Cash relief in an urban environment: the BRCS/IRCS programme following the Bam earthquake
by Mansooreh Bagheri, Iranian Red Crescent Society, and Vendela Fortune and Charles-Antoine Hofmann, British Red Cross Society November 2006

The earthquake in Bam, Iran, in December 2003 killed more than 26,000 people, injured 30,000 and left 75,600 homeless. The earthquake completely devastated the city: 85% of buildings and infrastructure was damaged or destroyed, largely because most buildings were built according to traditional methods, using sun-dried bricks. The UN estimated that 200,000 people were affected by loss of economic activity or damage to property in Bam and surrounding villages.

 

The cash programme in Bam: working through the welfare system

In response to the earthquake, the British Red Cross, in conjunction with the Iranian Red Crescent, implemented a cash programme in April 2004. The programme was designed to provide financial support to vulnerable people affected by the earthquake. The amount distributed was meant to allow families moving from tents to temporary/transitional houses to purchase household items, such as refrigerators, air conditioning systems (much-needed in Bam) and furniture. The programme targeted female-headed households, orphans, the disabled and the elderly. A total of 4,551 households received a one-off distribution of cash estimated at £185. Because the banking system was reactivated soon after the earthquake, distributing cash through individual bank accounts was considered to be the most appropriate mechanism. A voucher scheme was ruled out because markets were not strong enough (most commercial activity involved small-scale operations out of ship containers). A number of families interviewed during the evaluation of the programme in July 2006 stated that delivering the cash directly would have been easier for them, but would also have created risks as their prefabricated houses often lack proper locks and are generally insecure.

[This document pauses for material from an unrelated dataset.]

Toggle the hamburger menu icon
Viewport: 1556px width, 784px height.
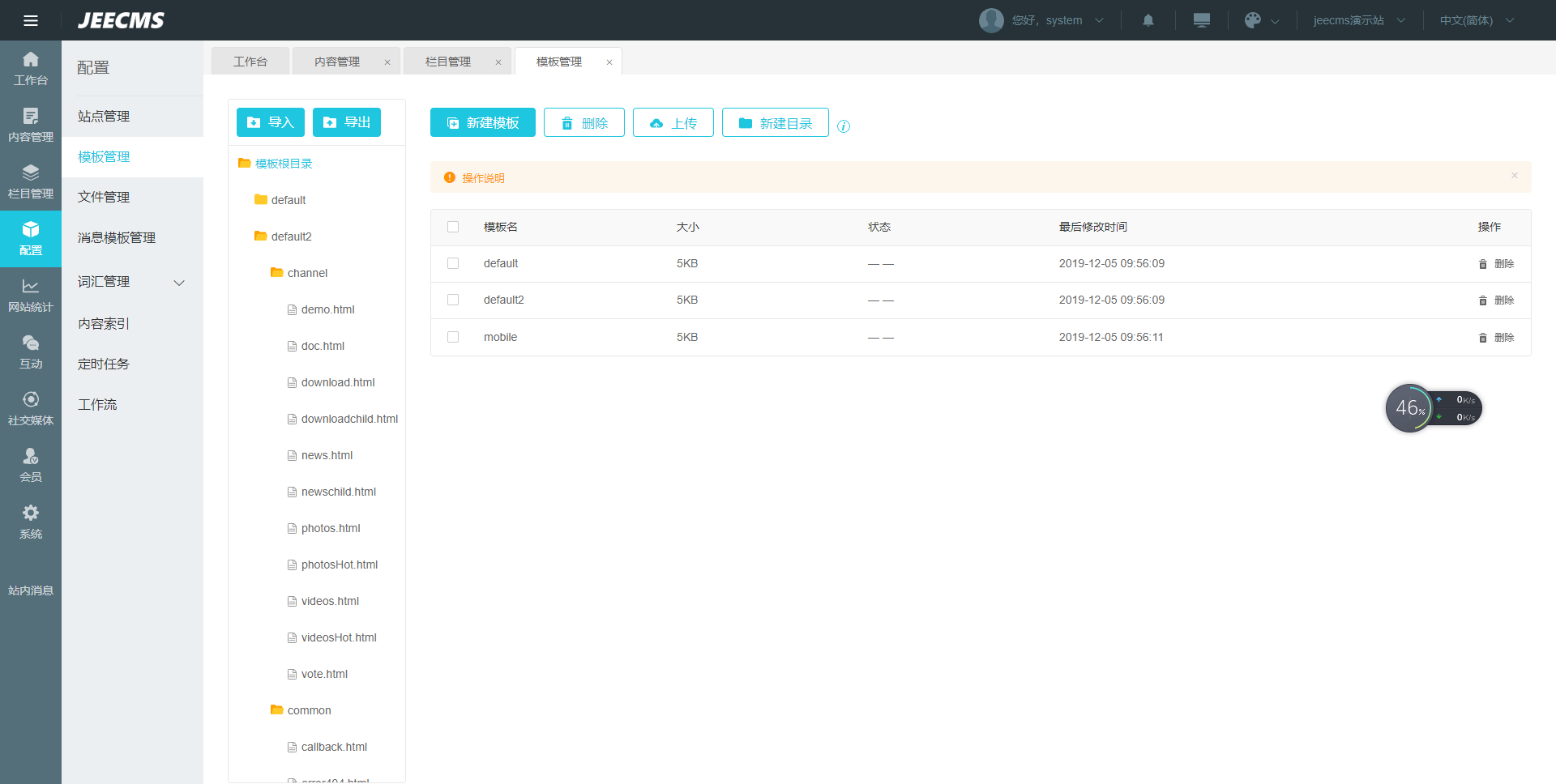click(31, 20)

The vulnerable groups identified were those supported by the government Welfare Organisation (WO). The decision was made to work in close collaboration with the WO as the most effective way of reaching the most vulnerable people quickly. An independent household identification process within a disrupted, densely populated urban environment would have taken too long and would have required human resources that were unavailable at the time. It would also have involved a disproportionate cost compared with the amount being distributed to households. The WO has a responsibility to identify vulnerable people, and was in the process of rebuilding and updating its caseload at the time. The cash grant, which was significantly higher than the monthly benefit distributed through the welfare system, was to provide recipients with relief in addition to the in-kind, and some cash, distributions being provided by the government.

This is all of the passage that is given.